LICENZIAMENTI – Ma di certo dà un’idea di cosa cambierà per i dirigenti della pubblica amministrazione. Il nodo più delicato è, appunto, quello dei licenziamenti. Chi resta senza incarico verrà retribuito soltanto con il trattamento fondamentale, dunque non avrà nessuna indennità accessoria e nemmeno premi. Non solo. Per ogni anno che passerà senza che il dirigente abbia ottenuto una posizione nell’organigramma, il suo stipendio verrà tagliato del 10%. Il dirigente che non è riuscito a collocarsi, avrà comunque l’obbligo di partecipare ogni tre mesi ad almeno dieci avvisi pubblici di selezione, il meccanismo che sostituirà gli attuali interpelli con i quali ci si può candidare ad assumere una posizione vacante. Se non partecipa potrà essere anche in questo caso licenziato. Il ministero della Funzione pubblica potrà anche assegnare delle funzioni di staff a questi dirigenti, oppure un incarico di ufficio che tuttavia, come vale nel caso della mobilità per tutti gli altri statali, non potrà essere ad una distanza superiore a 50 chilometri dall’ultimo lavoro.

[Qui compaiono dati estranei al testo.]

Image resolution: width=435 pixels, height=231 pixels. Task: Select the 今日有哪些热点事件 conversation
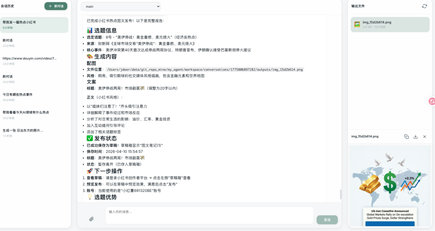click(34, 97)
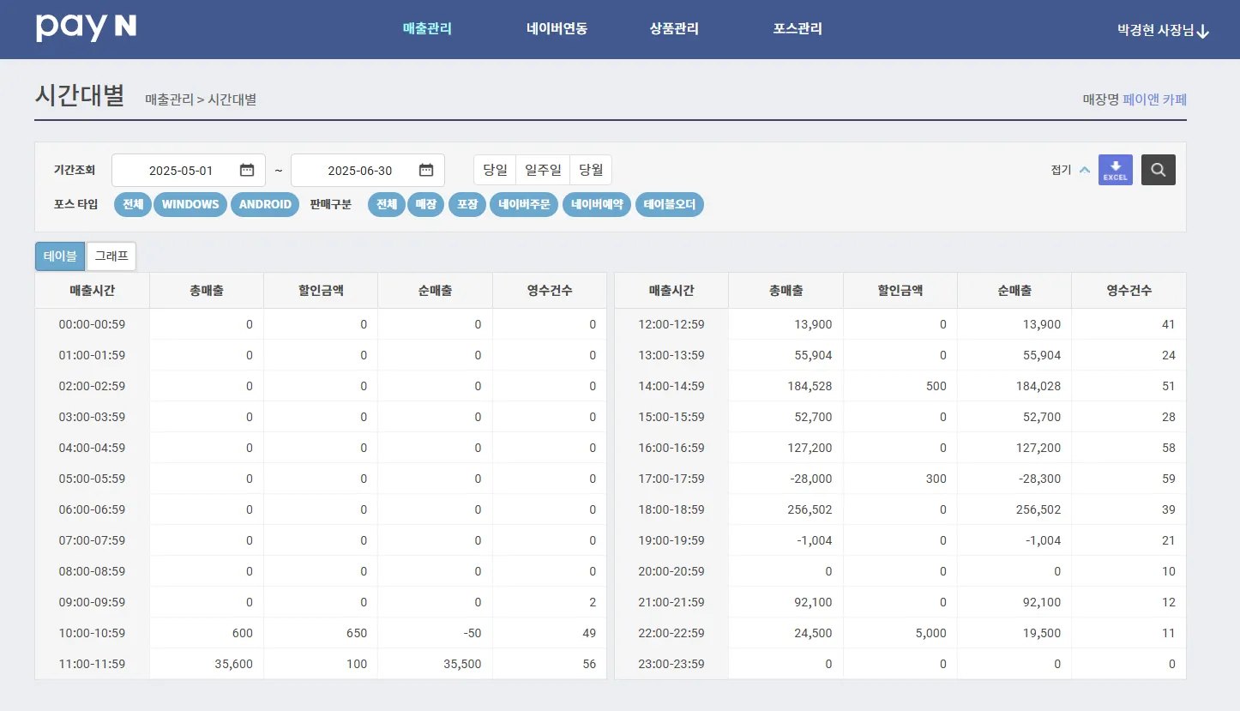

SINDACATI – Critici i sindacati dei dirigenti pubblici, che respingono nettamente quest’ipotesi. Il dirigente di domani rischia di ritrovarsi con uno stipendio di mille euro, una sorta di cassa integrazione che potrebbe finire con il licenziamento. Questo lo scenario descritto dal segretario nazionale del sindacato dei dirigenti pubblici Unadis, Alfredo Ferrante, in base alle indiscrezioni che da qualche giorno si fanno sempre più rumorose. Nelle prime bozze di decreto attuativo sulla riforma della dirigenza, spiega, sarebbe stata introdotta «una misura che prevede una decurtazione del 10% dello stipendio base per il dirigente rimasto senza incarico, per ogni anno che passa. Oggi, sottolinea, mediamente un dirigente di seconda fascia ha una remunerazione mensile di 3 mila euro e qualcosa, il tabellare è la metà, quindi 1.600-1.700 se vai a togliere per ogni anno che passa fuori dal ruolo una fetta si va a finire a mille euro. Infatti, sempre stando alle ipotesi in circolazione, si può stare fino a 6 anni senza incarico e dopo scatta il licenziamento. Attualmente invece se passi il concorso hai il diritto all’incarico». Ma per Ferrante il fatto più grave è che «si rischia di essere espulsi senza una ragione, o meglio senza una valutazione negativa: chi mi giudica – si chiede – se per sei anni non ho un incarico e me ne sto a casa?».